▶ [Records contained in a dataset]
[Start of section]

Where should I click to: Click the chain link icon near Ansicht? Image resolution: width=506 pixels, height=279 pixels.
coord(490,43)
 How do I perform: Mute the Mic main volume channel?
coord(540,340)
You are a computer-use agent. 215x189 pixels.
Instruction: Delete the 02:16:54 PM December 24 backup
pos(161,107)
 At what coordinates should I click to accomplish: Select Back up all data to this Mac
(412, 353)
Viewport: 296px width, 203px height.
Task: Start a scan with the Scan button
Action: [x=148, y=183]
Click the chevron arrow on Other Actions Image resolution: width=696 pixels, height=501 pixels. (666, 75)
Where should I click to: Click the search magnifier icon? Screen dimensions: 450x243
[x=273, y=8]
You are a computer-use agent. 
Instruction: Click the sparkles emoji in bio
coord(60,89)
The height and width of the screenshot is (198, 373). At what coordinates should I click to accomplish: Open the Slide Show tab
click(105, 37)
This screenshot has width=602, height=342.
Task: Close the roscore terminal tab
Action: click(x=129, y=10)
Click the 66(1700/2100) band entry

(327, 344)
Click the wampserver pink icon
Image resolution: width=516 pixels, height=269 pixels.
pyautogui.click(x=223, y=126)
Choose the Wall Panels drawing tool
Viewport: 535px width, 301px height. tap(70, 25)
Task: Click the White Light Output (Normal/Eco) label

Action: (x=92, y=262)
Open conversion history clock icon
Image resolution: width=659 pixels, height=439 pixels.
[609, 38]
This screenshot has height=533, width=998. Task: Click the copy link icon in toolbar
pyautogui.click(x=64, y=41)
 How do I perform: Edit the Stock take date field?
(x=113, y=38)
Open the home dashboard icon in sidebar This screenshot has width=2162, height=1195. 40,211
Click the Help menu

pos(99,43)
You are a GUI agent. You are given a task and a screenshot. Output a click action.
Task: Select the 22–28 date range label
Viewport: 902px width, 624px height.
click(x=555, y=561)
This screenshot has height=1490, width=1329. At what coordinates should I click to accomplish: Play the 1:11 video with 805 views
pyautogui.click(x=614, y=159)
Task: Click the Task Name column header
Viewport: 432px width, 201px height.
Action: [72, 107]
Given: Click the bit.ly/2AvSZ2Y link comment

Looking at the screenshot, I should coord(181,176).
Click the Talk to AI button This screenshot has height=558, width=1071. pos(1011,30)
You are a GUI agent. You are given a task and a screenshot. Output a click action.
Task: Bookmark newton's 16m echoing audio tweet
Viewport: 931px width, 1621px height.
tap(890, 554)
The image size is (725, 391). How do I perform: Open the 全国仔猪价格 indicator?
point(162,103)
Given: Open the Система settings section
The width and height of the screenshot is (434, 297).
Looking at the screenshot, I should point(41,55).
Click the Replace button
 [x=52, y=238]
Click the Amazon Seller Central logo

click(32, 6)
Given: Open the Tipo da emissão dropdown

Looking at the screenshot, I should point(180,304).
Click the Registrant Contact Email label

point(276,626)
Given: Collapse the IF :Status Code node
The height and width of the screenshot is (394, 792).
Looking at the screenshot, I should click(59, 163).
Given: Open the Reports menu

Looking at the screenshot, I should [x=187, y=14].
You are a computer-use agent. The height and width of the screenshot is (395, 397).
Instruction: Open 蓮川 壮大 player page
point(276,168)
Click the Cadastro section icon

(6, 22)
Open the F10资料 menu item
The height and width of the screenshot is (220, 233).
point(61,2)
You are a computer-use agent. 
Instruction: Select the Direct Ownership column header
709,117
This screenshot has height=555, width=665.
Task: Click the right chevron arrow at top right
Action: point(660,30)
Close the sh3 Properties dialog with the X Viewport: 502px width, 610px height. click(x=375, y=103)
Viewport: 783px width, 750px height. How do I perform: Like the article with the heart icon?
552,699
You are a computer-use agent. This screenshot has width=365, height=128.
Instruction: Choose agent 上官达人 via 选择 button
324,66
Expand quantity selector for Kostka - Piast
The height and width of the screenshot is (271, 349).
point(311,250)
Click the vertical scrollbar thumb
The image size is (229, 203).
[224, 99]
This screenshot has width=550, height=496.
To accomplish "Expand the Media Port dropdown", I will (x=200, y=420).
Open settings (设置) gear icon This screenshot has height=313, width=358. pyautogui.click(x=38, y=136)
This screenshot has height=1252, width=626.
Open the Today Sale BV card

[End of section]

▶ [PROBLEM DESCRIPTION] Collect each line of the entries that has the word "settings", copying it in full.

▶ [RESPONSE TO THE EXERCISE]
Given: Open the Система settings section
Open settings (设置) gear icon This screenshot has height=313, width=358. pyautogui.click(x=38, y=136)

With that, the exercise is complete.